*** Data for processing Section Begins ***
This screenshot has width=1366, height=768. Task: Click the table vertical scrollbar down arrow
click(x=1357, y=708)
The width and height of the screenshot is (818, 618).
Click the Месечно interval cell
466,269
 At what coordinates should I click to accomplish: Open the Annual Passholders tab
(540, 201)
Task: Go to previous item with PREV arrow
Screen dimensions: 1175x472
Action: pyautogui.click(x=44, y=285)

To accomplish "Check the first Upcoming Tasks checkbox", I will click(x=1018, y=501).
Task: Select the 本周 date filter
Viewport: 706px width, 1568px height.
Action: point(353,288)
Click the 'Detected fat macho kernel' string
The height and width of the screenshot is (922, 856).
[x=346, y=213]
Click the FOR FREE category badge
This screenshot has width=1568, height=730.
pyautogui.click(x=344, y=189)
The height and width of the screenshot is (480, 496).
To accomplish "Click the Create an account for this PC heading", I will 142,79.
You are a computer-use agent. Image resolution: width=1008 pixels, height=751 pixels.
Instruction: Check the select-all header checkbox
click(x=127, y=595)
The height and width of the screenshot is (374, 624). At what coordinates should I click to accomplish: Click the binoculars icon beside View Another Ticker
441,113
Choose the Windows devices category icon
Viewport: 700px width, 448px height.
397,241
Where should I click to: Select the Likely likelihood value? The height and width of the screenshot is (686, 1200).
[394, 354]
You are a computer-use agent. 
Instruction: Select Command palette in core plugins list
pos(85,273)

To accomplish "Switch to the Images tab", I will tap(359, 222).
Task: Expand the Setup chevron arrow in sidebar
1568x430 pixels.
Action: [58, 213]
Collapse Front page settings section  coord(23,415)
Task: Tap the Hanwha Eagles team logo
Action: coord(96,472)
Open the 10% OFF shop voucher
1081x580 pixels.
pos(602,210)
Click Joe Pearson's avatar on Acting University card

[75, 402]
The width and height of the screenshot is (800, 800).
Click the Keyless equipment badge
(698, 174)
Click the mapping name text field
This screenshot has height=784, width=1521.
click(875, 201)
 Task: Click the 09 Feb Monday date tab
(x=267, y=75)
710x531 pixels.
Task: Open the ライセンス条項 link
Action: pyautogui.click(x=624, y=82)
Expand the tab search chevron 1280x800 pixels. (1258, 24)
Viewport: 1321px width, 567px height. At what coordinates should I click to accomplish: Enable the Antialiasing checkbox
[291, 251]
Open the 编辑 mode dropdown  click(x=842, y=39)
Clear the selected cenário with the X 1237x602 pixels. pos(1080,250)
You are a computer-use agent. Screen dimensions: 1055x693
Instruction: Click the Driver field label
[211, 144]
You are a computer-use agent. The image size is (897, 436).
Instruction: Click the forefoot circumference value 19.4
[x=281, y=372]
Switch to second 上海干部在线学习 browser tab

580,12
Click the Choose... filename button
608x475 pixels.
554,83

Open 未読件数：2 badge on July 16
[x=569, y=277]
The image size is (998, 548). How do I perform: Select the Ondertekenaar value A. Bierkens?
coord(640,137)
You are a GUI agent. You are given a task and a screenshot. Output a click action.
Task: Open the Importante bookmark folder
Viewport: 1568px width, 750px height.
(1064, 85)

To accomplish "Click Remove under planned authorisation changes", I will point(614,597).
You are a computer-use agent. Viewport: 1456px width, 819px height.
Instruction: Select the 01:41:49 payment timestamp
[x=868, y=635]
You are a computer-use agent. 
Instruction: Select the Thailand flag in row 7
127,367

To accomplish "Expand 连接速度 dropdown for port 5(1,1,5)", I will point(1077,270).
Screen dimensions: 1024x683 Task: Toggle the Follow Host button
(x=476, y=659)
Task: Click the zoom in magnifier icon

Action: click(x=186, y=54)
*** Data for processing Section Ends ***
▸ What the task requires
Take the entries above and repeat them verbatim.

▸ Exercise response
This screenshot has width=1366, height=768. Task: Click the table vertical scrollbar down arrow
click(x=1357, y=708)
The width and height of the screenshot is (818, 618).
Click the Месечно interval cell
466,269
 At what coordinates should I click to accomplish: Open the Annual Passholders tab
(540, 201)
Task: Go to previous item with PREV arrow
Screen dimensions: 1175x472
Action: pyautogui.click(x=44, y=285)

To accomplish "Check the first Upcoming Tasks checkbox", I will click(x=1018, y=501).
Task: Select the 本周 date filter
Viewport: 706px width, 1568px height.
Action: point(353,288)
Click the 'Detected fat macho kernel' string
The height and width of the screenshot is (922, 856).
[x=346, y=213]
Click the FOR FREE category badge
This screenshot has width=1568, height=730.
pyautogui.click(x=344, y=189)
The height and width of the screenshot is (480, 496).
To accomplish "Click the Create an account for this PC heading", I will 142,79.
You are a computer-use agent. Image resolution: width=1008 pixels, height=751 pixels.
Instruction: Check the select-all header checkbox
click(x=127, y=595)
The height and width of the screenshot is (374, 624). At what coordinates should I click to accomplish: Click the binoculars icon beside View Another Ticker
441,113
Choose the Windows devices category icon
Viewport: 700px width, 448px height.
397,241
Where should I click to: Select the Likely likelihood value? The height and width of the screenshot is (686, 1200).
[394, 354]
You are a computer-use agent. 
Instruction: Select Command palette in core plugins list
pos(85,273)

To accomplish "Switch to the Images tab", I will tap(359, 222).
Task: Expand the Setup chevron arrow in sidebar
1568x430 pixels.
Action: [58, 213]
Collapse Front page settings section  coord(23,415)
Task: Tap the Hanwha Eagles team logo
Action: coord(96,472)
Open the 10% OFF shop voucher
1081x580 pixels.
pos(602,210)
Click Joe Pearson's avatar on Acting University card

[75, 402]
The width and height of the screenshot is (800, 800).
Click the Keyless equipment badge
(698, 174)
Click the mapping name text field
This screenshot has height=784, width=1521.
click(875, 201)
 Task: Click the 09 Feb Monday date tab
(x=267, y=75)
710x531 pixels.
Task: Open the ライセンス条項 link
Action: pyautogui.click(x=624, y=82)
Expand the tab search chevron 1280x800 pixels. (1258, 24)
Viewport: 1321px width, 567px height. At what coordinates should I click to accomplish: Enable the Antialiasing checkbox
[291, 251]
Open the 编辑 mode dropdown  click(x=842, y=39)
Clear the selected cenário with the X 1237x602 pixels. pos(1080,250)
You are a computer-use agent. Screen dimensions: 1055x693
Instruction: Click the Driver field label
[211, 144]
You are a computer-use agent. The image size is (897, 436).
Instruction: Click the forefoot circumference value 19.4
[x=281, y=372]
Switch to second 上海干部在线学习 browser tab

580,12
Click the Choose... filename button
608x475 pixels.
554,83

Open 未読件数：2 badge on July 16
[x=569, y=277]
The image size is (998, 548). How do I perform: Select the Ondertekenaar value A. Bierkens?
coord(640,137)
You are a GUI agent. You are given a task and a screenshot. Output a click action.
Task: Open the Importante bookmark folder
Viewport: 1568px width, 750px height.
(1064, 85)

To accomplish "Click Remove under planned authorisation changes", I will point(614,597).
You are a computer-use agent. Viewport: 1456px width, 819px height.
Instruction: Select the 01:41:49 payment timestamp
[x=868, y=635]
You are a computer-use agent. 
Instruction: Select the Thailand flag in row 7
127,367

To accomplish "Expand 连接速度 dropdown for port 5(1,1,5)", I will point(1077,270).
Screen dimensions: 1024x683 Task: Toggle the Follow Host button
(x=476, y=659)
Task: Click the zoom in magnifier icon

Action: click(x=186, y=54)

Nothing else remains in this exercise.